Gestational diabetes is diagnosed during pregnancy when your body cannot cope with the extra demand for insulin production resulting in high blood glucose levels.
It occurs in 1 to 14 per cent of pregnancies during the end of the second trimester, start of the third trimester, and often has no symptoms. We’ve put together some details about risk factors and how you can reduce your chances of getting it.
How Do They Test For It?
Most women are diagnosed using a pathology test, which requires a blood sample to be taken before and after a glucose drink.
These tests are usually performed between 24 and 28 weeks into the pregnancy, or earlier if you are at high risk.
What Are The Signs?
The most common are frequent urination and excessive thirst. Other signs include thrush and tiredness. In saying that, what pregnant lady doesn’t get tired?
It’s something a lot of pregnant woman worry about. However, there are some people who are more at risk of getting it.
Interestingly, it’s not completely unavoidable and despite your best efforts to be healthy, you might still be diagnosed with it.
Risk Factors For Gestational Diabetes:
- Women with a first degree relative with diabetes
- Ethnic groups such as Indigenous Australians, Torres Strait Islanders, Chinese, Middle Eastern and Vietnamese
- Women who are older than 25 years
- Being overweight or obese prior to conception and during pregnancy
- Having polycystic ovarian syndrome (PCOS)
- Gaining a large amount of weight during pregnancy
- Lack of exercise
- A deficiency in vitamin D
Obviously the first two risk factors are unavoidable. However, the remaining ones can be avoided or managed in order to put you in a better health position during pregnancy.

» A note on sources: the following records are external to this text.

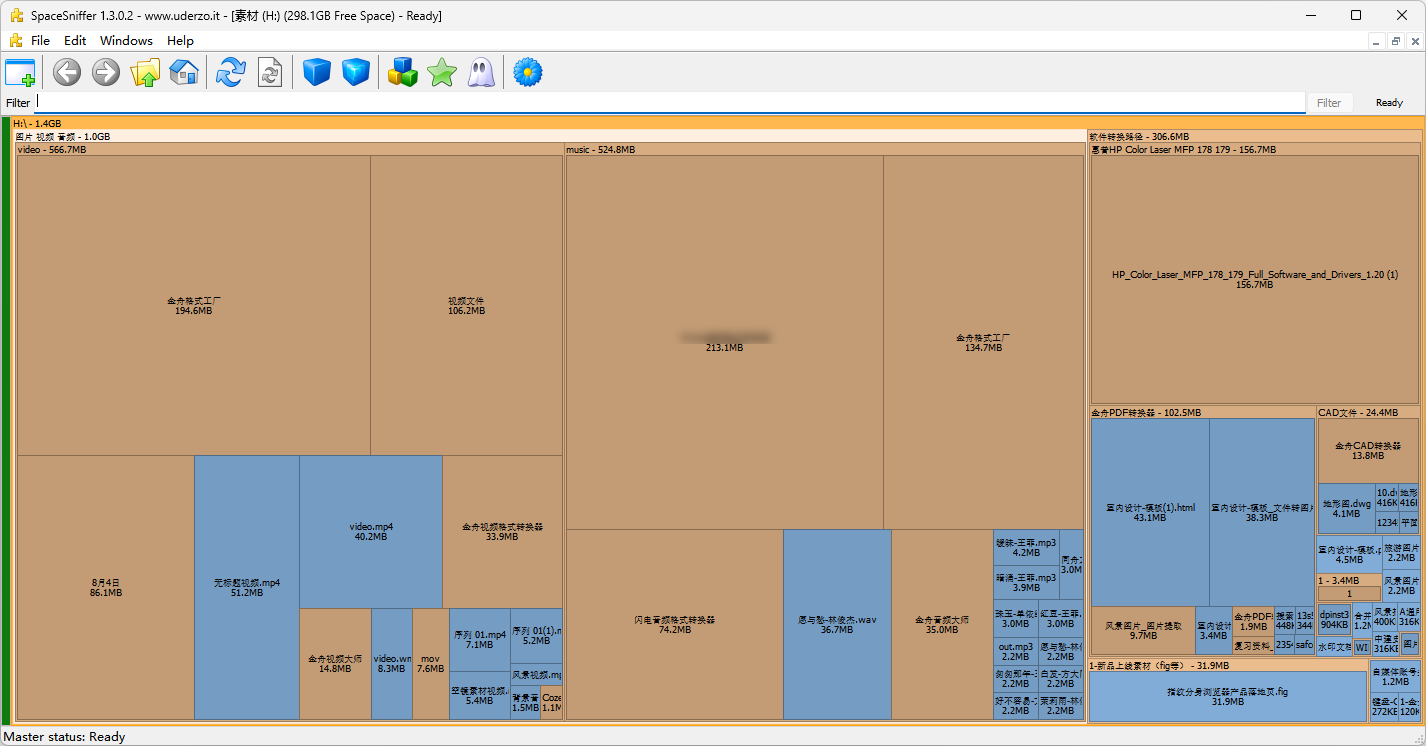Click the Filter button beside the field
The width and height of the screenshot is (1426, 746).
[x=1329, y=103]
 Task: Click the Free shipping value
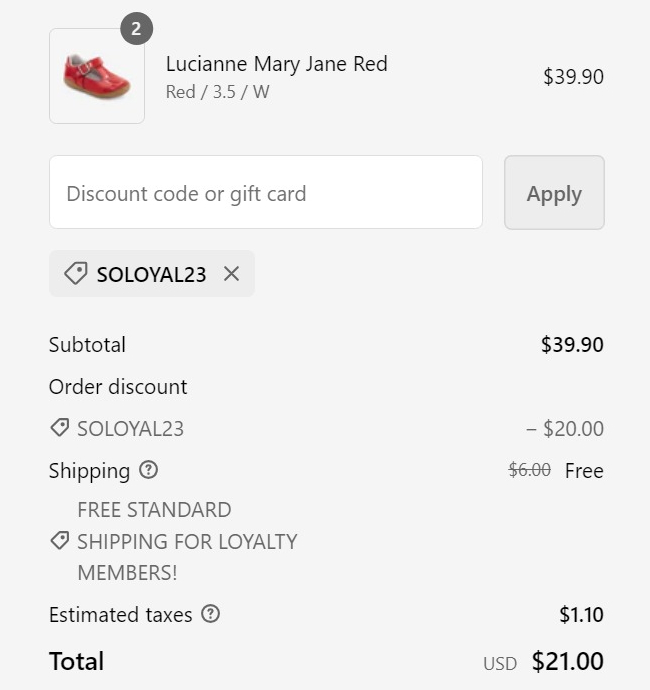tap(584, 471)
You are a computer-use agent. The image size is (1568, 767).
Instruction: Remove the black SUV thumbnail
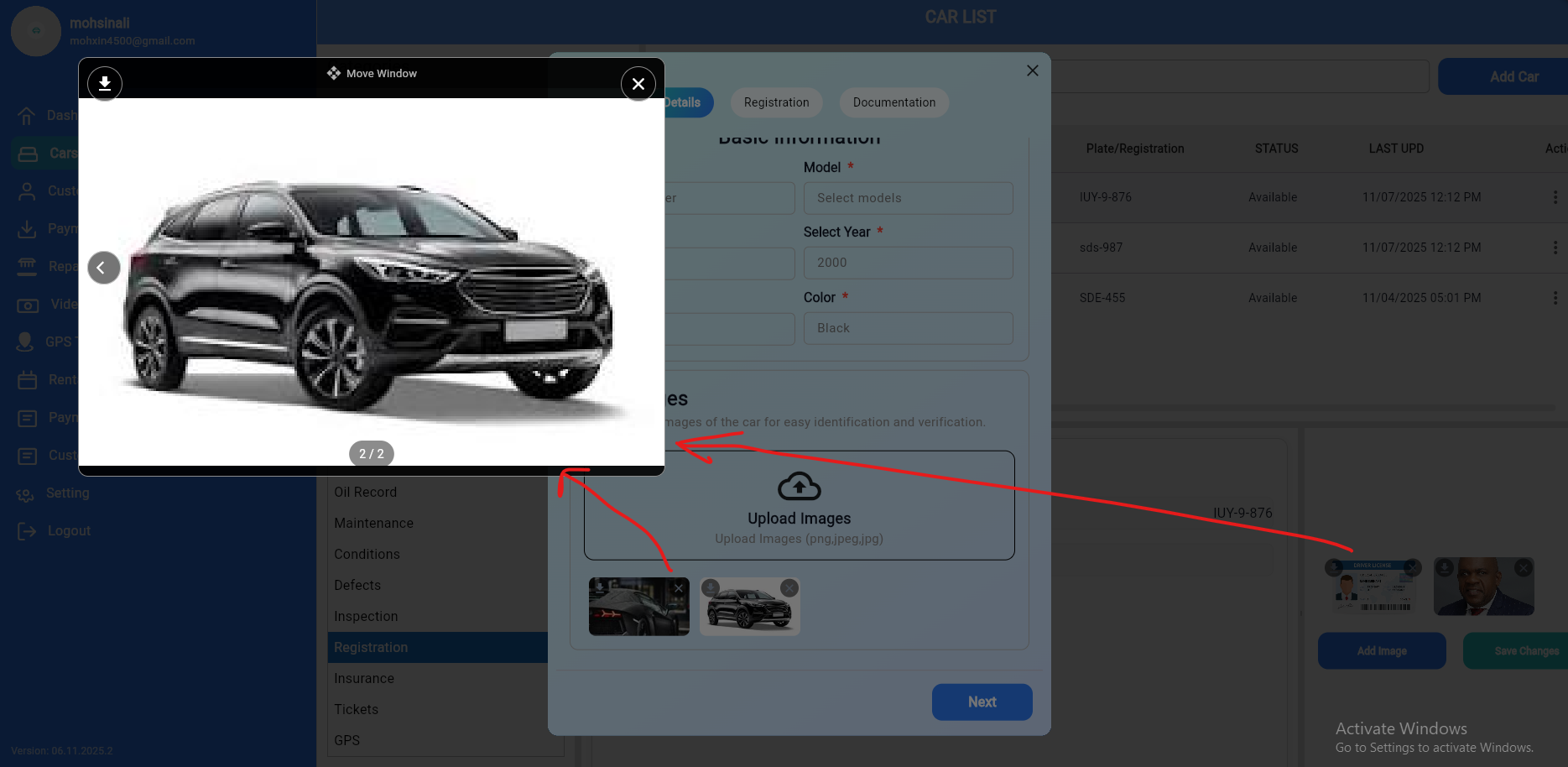click(789, 588)
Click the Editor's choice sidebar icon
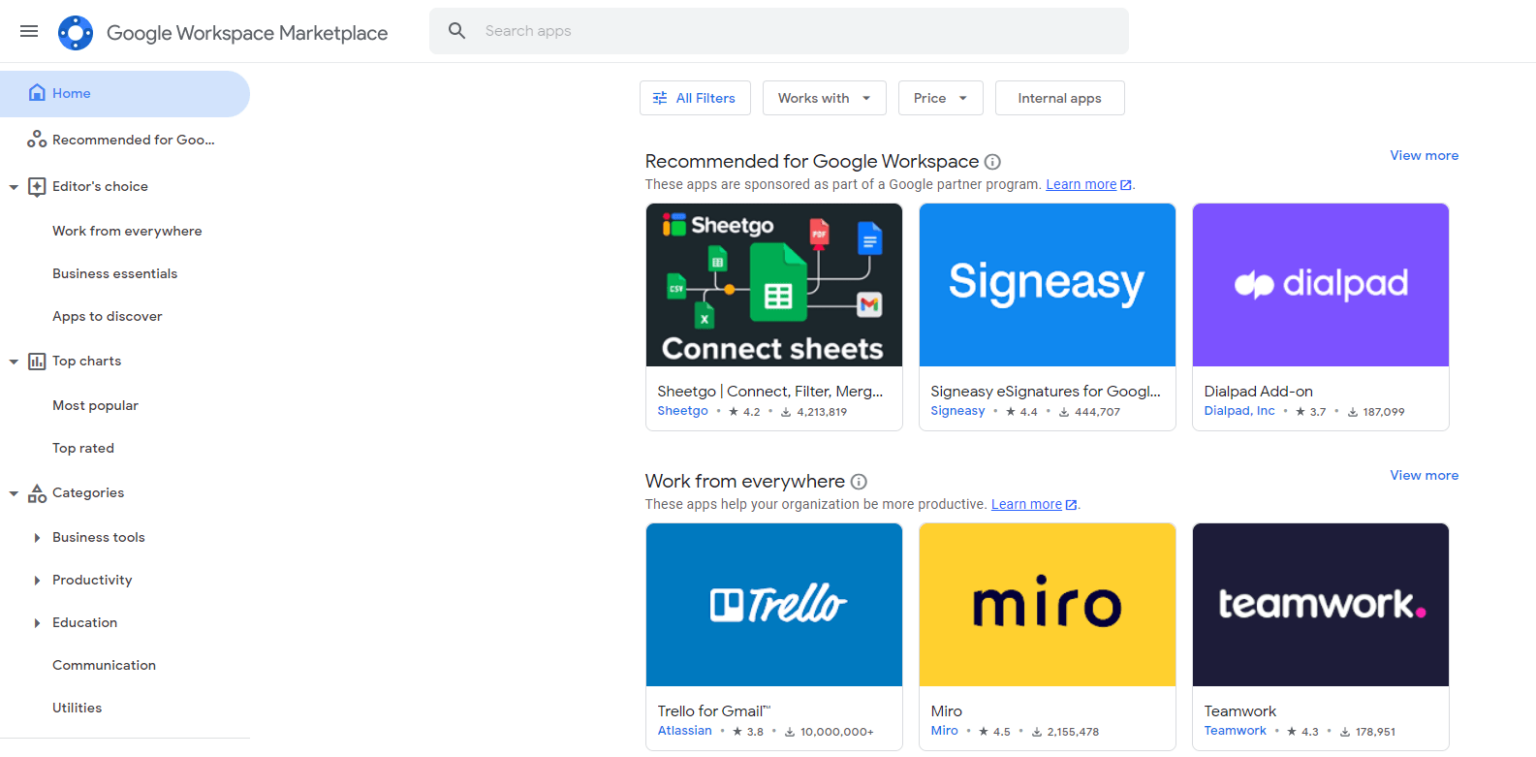 [x=37, y=186]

Five Ways To Lower The Risk Of Getting Gestational Diabetes
1. Before you get pregnant, it is ideal if you are at a healthy weight.
2. Speak to your health professional to talk about how your PCOS symptoms can be managed.
3. Being mindful not to ‘eat for two’. You should be aiming for quality not quantity.
4. Remember to be active, light exercise is recommended during pregnancy. But don’t push your body too much.
5. Replenish your vitamin D levels buy getting some sunlight or talk to your doctor about taking supplements.
Basically you should eat a range of real wholefoods and avoid starchy, sugary foods and processed foods. Of course exercise regularly before pregnancy and throughout also helps.
Apparently herbs such as fenugreek and cinnamon are amazing to help balance blood glucose, and you can have them as teas or cook with them safely during pregnancy.
How Is It Managed?
Gestational diabetes can often initially be managed with healthy eating and regular physical activity. But there are three basic components in effectively managing gestational diabetes.
- monitoring blood glucose levels
- adopting a healthy eating pattern
- physical activity
Can Gestational Diabetes Affect My Baby?
If gestational diabetes is not well looked after (blood glucose levels remain high) it may result in problems such as a large baby, miscarriage and stillbirth.
A large baby can create the risk of injury at delivery, caesarean delivery, forceps delivery. There’s a chance baby will be looked after in special care until glucose levels stabilise after delivery.
Other complications may include pregnancy loss and premature delivery. If any problems occur, the hospital will care for you and your baby.
Does It Go Away?
According to some health experts, there is a very good chance that your diabetes will go away immediately after the delivery.
This is especially true if your diabetes was controlled with only a meal plan and exercise during pregnancy. You should continue to check your blood glucose levels for at least several days to make sure your diabetes is actually gone.
Women with a history of gestational diabetes frequently develop type 2 diabetes later, though, so check you’ll have to be checked for type 2 every one to three years.